Ewelino, ale u Ciebie bujnie - wszystkie rośliny tak pięknie rosną, a co niektóre jeszcze pięknie kwitną. Widać po nich, że mają wspaniałą "opiekunkę". Kolekcja fiołków afrykańskich jest niebywała, przyznam, że nigdy nie widziałam nawet takich dwubarwnych A storczyki są boskie :P Zazdroszczę Ci tej zieleni w domu, bo u mnie w mieszkaniu niestety doniczkowe niechętnie rosną a szkoda
Nic nie wiem...obie odżywki znacznie różnią się składem , pewnie te do fiołków można stosować i do innych kwitnących, ale niczego wam nie powiem , bo mam je po raz pierwszy- jeśli okażą się dobre- za jakiś czas " zamelduję ". A cena? 18zł.Niby dużo, ale są ( przynajmniej wg. opisu) bardzo wydajne.
No ja chyba ślepa jestem bo nie widziałam dotąd u Ciebie tego rhipsalisa policarpa...! :P
Bardzo ciekawie teraz wszystko wygląda ale...czy kaktusów nie podlewa się mniej niż gruboszki i aloesy?
Ten rudy gruboszek bardzo ciekawy-hoduj go niech sie szybko rozrasta!
Rhipsalis policarpa jest nowy...narobiliście mi na niego apetytu i "nabyłam drogą kupna" A co do podlewania - nie ma rady- muszą się jakoś dogadać, ale sądzę ,że to rośliny o zbliżonym pragnieniu.

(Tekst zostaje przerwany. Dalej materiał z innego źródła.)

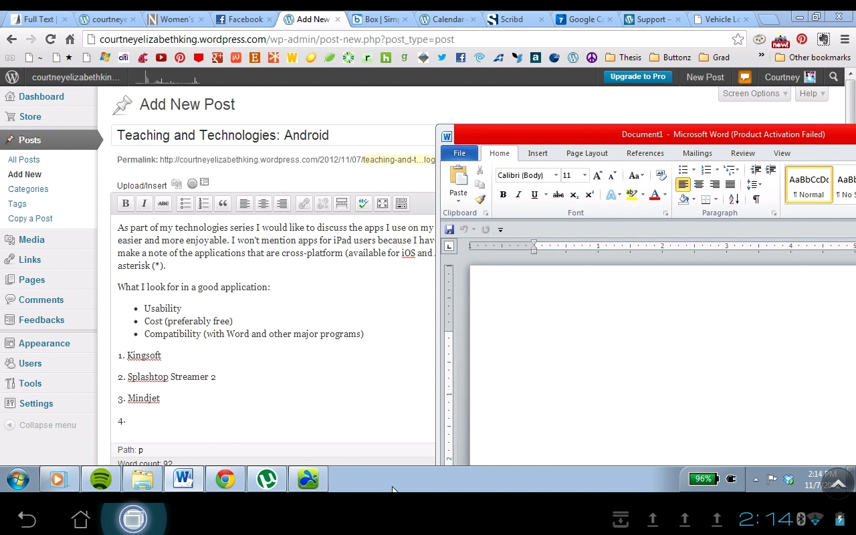
Task: Toggle Show/Hide paragraph marks in Word
Action: [x=756, y=199]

Zaprezentuję jeszcze kaktusowisko z bliska ( takie zdjęcia robione "dookoła" donicy)
Podobają mi się takie "przewieszające się " roślinki...
Na koniec widok z góry i miejsce, w którym odtąd mają mieszkać - nasłoneczniony parapet południowego okna.
Jak Wam się podoba ?
Tak, wyszło troszkę za gęsto . Jeśli ruszą i będą mocno rosły to wiosną liczę się z małym przesadzankiem...Zdradzę ,że mam jeszcze jedną identyczną, płaską , okrągłą donicę i w planie są dwa takie kaktusowiska Na razie upchnęłam wszystko do tej jednej, bo z kolei w dwu było zbyt "łyso".
Ekstra!
Faktycznie pewnie będziesz niedługo je rozsadzać
Może jednak jutro?
Wrażenie "łyso" możesz zlikwidować kładąc na wierzchu między posadzonymi kaktusami kawałek skały magmowej lub większy jeden czy dwa kamienie nawet otoczaki czy polne.
Muszą jedynie być zagłębione w podłożu na min.1/3 wysokości.
Już ostrzę łapki na wiosenne sępienie Ewelino....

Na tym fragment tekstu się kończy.